A streamlined, "back to the future" approach to treating hypertension helped more patients control their blood pressure than did working with often confusing national guidelines, according to a Canadian study released Sunday at the American Heart Association (AHA) annual meeting in Orlando, Fla.

"This algorithm does result in better blood-pressure control in primary-care settings and, further, it is possible that this protocol or protocols like it may be a paradigm for a range of chronic diseases associated with poor control, especially those associated with risk factors for heart attack and stroke," said study author Dr. Ross D. Feldman, the R.W. Gunton Professor of Therapeutics at the University of Western Ontario.



"Based on the results, this is a very handy algorithm. It's very useful," added Dr. Sidney Smith, past president of the AHA and director of the Center for Cardiovascular Science and Medicine at the University of North Carolina School of Medicine. "But always when you have a clinical trial, adherence rates are higher so it's important to look at this in a real-world setting."

Feldman added: "It's absolutely clear that we're facing an increasing global epidemic of hypertension. On the one hand, it's easy to diagnose and we have many effective treatments, yet in North America and worldwide, only one in three patients have their high blood pressure controlled."

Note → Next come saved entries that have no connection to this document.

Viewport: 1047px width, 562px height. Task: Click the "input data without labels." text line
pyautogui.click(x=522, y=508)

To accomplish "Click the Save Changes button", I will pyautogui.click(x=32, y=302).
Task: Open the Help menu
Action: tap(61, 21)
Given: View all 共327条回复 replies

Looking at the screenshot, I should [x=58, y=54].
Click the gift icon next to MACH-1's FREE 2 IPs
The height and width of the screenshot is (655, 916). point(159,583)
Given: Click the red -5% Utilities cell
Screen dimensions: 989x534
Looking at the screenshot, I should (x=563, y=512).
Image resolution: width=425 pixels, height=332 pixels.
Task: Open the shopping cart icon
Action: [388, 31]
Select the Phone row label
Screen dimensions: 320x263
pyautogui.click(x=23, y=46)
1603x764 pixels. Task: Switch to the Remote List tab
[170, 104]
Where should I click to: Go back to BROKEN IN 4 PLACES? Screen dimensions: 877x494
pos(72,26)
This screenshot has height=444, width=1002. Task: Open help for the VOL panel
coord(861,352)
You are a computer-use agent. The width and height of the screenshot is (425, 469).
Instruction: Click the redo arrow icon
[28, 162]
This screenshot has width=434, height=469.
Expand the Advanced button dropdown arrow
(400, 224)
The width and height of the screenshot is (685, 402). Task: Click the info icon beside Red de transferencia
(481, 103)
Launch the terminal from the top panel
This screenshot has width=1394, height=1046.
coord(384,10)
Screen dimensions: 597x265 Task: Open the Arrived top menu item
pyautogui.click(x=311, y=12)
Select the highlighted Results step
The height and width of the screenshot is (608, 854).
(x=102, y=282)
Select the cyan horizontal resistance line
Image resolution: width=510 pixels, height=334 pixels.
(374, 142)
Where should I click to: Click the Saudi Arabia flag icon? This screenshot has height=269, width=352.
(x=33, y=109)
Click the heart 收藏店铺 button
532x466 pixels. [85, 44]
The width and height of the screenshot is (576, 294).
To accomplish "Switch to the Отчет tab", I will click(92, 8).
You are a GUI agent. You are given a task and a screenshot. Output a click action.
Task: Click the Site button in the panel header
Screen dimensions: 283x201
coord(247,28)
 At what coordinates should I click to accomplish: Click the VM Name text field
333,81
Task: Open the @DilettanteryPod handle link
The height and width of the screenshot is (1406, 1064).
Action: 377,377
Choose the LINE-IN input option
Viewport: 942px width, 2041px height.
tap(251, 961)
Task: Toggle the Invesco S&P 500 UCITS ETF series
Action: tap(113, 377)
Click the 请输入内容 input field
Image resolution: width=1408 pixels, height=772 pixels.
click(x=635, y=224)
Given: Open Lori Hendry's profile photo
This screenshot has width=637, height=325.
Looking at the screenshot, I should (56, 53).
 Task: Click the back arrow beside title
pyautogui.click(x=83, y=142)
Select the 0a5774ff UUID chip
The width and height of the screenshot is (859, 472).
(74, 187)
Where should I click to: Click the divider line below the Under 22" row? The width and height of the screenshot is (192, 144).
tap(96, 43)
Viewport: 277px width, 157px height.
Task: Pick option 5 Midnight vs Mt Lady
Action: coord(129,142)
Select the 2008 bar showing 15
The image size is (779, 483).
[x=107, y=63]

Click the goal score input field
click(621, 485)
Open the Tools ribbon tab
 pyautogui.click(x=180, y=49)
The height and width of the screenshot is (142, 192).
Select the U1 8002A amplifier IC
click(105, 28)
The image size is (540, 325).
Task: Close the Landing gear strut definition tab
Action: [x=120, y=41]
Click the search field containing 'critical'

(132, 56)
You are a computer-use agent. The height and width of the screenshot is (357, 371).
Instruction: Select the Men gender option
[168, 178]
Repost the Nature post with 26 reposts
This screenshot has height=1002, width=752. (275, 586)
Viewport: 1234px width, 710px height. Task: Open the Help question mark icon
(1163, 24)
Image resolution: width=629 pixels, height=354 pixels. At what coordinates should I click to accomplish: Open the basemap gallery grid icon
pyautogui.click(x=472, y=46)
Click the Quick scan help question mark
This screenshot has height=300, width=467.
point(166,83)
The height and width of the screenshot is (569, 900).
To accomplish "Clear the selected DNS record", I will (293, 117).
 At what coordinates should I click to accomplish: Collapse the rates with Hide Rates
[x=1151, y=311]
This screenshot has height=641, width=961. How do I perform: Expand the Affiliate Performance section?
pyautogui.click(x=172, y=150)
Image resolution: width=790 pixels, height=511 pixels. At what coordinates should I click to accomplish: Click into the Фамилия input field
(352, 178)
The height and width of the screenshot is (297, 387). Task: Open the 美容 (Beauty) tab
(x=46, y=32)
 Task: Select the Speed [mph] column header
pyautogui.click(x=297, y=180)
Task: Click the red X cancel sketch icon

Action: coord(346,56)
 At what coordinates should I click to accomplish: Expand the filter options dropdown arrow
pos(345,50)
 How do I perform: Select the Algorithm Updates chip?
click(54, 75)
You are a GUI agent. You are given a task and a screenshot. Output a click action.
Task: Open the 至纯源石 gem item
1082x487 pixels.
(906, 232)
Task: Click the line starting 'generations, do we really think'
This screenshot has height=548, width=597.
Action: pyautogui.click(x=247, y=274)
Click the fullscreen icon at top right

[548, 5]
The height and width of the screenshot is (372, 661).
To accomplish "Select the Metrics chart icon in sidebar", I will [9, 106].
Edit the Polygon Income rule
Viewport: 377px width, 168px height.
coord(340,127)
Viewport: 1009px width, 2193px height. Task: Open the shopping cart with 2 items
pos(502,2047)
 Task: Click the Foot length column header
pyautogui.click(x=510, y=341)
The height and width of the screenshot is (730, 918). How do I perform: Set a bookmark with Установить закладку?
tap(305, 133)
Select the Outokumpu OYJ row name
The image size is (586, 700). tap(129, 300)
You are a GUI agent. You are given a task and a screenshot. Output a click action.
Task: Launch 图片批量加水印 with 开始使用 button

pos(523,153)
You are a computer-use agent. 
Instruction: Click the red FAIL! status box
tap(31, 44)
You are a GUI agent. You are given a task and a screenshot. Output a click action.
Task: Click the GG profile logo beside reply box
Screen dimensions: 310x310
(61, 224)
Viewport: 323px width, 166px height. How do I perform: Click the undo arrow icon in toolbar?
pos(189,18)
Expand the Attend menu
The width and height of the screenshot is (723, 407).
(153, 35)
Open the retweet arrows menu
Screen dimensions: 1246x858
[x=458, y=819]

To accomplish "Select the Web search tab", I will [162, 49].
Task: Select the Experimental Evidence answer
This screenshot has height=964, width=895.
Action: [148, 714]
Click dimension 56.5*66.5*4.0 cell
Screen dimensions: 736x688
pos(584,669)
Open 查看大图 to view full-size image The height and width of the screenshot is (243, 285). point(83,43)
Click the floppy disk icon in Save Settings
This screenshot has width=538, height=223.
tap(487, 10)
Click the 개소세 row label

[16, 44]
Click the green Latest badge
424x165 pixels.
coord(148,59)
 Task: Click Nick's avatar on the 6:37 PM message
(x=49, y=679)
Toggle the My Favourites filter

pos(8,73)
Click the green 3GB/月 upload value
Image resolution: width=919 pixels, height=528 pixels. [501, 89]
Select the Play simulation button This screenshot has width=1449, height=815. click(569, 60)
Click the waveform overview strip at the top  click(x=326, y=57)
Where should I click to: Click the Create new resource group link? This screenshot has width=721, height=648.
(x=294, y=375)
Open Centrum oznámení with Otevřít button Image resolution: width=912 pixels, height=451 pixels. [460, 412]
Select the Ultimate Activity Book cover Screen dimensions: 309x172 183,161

During the first year after diagnosis, only about 50 percent of patients take their drugs and compliance falls off further after that. And a lot of this can be attributed to highly complex prescribing regimens of multiple drugs, adding drugs, switching drugs and more. The end result -- "therapeutic inertia."

The STITCH (Simplified Therapeutic Intervention to Control Hypertension) trial, funded by Pfizer Inc., involved introducing a simplified, four-step algorithm to 45 family practices in southwestern Ontario and comparing that with guidelines-based care, which can involve dozens of choices for doctors to sort through. The new protocol is not dissimilar to strategies employed in the 1960s.